Micro Mages: How we fit an NES game into 40 Kilobytes
September 5, 2023 1:23 PM   Subscribe

In 2018, retro indie studio Morphcat Games create Micro Mages for the 8-bit Nintendo. Playable as a Windows PC game or on an NES emulator, they discuss how they fit an entire game into 40 kilobytes. [SLYT]

Additionally, Nostalgia Nerd discusses kkrieger [SLYT], an entire first person shooter game in 96 kilobytes.
posted by AlSweigart (8 comments total) 19 users marked this as a favorite
 
Demoscene tech is the most amazing tech.
posted by grumpybear69 at 1:39 PM on September 5, 2023 [2 favorites]

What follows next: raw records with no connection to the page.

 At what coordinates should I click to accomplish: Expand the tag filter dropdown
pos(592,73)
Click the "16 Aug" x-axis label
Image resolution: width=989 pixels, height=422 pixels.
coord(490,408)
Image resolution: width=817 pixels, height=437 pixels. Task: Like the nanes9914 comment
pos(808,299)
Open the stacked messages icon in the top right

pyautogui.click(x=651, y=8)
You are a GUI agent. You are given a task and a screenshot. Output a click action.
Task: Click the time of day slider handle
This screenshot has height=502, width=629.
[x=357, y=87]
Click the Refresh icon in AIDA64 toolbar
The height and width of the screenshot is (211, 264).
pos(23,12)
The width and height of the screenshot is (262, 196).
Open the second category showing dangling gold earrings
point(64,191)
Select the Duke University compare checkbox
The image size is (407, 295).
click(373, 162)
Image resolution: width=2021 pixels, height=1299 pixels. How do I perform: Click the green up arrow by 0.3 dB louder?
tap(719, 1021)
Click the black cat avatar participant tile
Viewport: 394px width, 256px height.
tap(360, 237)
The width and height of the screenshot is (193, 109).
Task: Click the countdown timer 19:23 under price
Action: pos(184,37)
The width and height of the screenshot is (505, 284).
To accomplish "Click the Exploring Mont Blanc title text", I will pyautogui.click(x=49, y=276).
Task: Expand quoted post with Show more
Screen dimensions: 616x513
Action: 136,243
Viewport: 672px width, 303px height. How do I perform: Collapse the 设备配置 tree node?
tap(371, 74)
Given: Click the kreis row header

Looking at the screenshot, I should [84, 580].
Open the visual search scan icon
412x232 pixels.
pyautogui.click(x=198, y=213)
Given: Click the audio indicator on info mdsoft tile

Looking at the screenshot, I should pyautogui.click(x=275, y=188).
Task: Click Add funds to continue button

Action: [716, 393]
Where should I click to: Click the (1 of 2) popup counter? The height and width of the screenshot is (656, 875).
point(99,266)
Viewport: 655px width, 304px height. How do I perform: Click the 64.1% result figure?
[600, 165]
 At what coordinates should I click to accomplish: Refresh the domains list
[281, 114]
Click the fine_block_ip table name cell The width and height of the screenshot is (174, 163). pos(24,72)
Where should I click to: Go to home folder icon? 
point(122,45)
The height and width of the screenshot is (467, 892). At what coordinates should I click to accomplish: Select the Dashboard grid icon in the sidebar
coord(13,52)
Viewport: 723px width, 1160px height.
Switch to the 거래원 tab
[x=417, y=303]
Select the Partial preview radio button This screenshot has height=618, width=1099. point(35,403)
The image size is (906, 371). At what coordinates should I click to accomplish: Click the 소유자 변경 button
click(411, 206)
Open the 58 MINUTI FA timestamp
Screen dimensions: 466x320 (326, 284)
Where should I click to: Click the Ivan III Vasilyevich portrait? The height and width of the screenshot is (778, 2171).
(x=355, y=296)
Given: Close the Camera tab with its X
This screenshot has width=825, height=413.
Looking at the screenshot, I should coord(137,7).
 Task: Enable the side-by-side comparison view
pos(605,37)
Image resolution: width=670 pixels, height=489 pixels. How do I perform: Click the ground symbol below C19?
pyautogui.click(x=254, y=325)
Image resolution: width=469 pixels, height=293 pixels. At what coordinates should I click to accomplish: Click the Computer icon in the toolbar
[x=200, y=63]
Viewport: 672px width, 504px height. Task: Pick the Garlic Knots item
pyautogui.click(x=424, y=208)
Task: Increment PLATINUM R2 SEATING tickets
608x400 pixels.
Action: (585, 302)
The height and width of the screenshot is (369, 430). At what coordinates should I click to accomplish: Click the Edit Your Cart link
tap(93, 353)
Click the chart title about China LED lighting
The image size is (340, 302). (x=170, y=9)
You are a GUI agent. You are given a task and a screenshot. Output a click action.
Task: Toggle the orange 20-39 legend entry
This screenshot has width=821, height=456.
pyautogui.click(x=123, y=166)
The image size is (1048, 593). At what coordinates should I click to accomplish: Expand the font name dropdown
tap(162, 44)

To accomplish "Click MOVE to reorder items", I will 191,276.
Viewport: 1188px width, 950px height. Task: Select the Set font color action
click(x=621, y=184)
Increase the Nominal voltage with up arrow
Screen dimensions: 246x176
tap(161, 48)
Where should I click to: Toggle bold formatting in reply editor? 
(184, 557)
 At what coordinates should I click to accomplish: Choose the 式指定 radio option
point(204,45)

I remember being blown away by kkrieger. Micro Mages looks great - sad I don't have native hardware to run it on. But I do have a Analogue Pocket! I'm gonna buy the ROM and play it on the plane!!
posted by BlackLeotardFront at 1:47 PM on September 5, 2023 [1 favorite]


Nice trip down memory lane. I remember kkrieger coming out and the Farbrausch's demos mentioned in the video, and I also played around with texture creation in Werkkzeug. Procedural creation is fascinating.
posted by JSilva at 2:01 PM on September 5, 2023


> I'm gonna buy the ROM and play it on the plane!!

I've only played it a little, but it's amazing what modern game design can do even with the limitations of the hardware.
posted by AlSweigart at 5:07 PM on September 5, 2023 [2 favorites]


I love the sprite optimization. So many neat tricks to save space.
posted by They sucked his brains out! at 6:26 PM on September 5, 2023 [2 favorites]


Not as compact (in fact I think it uses the full capabilities of the fanciest NES memory management unit), but I have been amazed by celeste.smc , an homage to Celeste in the form of a Super Mario Bros. rom hack. Need a copy of the original rom to patch and play.
posted by anthill at 7:18 PM on September 5, 2023 [2 favorites]


Wait, that's an SNES version based on Super Mario World - I was thinking of Mario Zap and Dash, which apparently will run on a stock NES
posted by anthill at 7:21 PM on September 5, 2023


Reminds me a bit of when SethBling hacked together an Atari emulator entirely in Minecraft. The best part is how the entire memory of the "cartridge" was visually represented with stone and dirt blocks, and you could see the sprites being written directly into the RAM.
posted by The Pluto Gangsta at 8:13 PM on September 5, 2023 [1 favorite]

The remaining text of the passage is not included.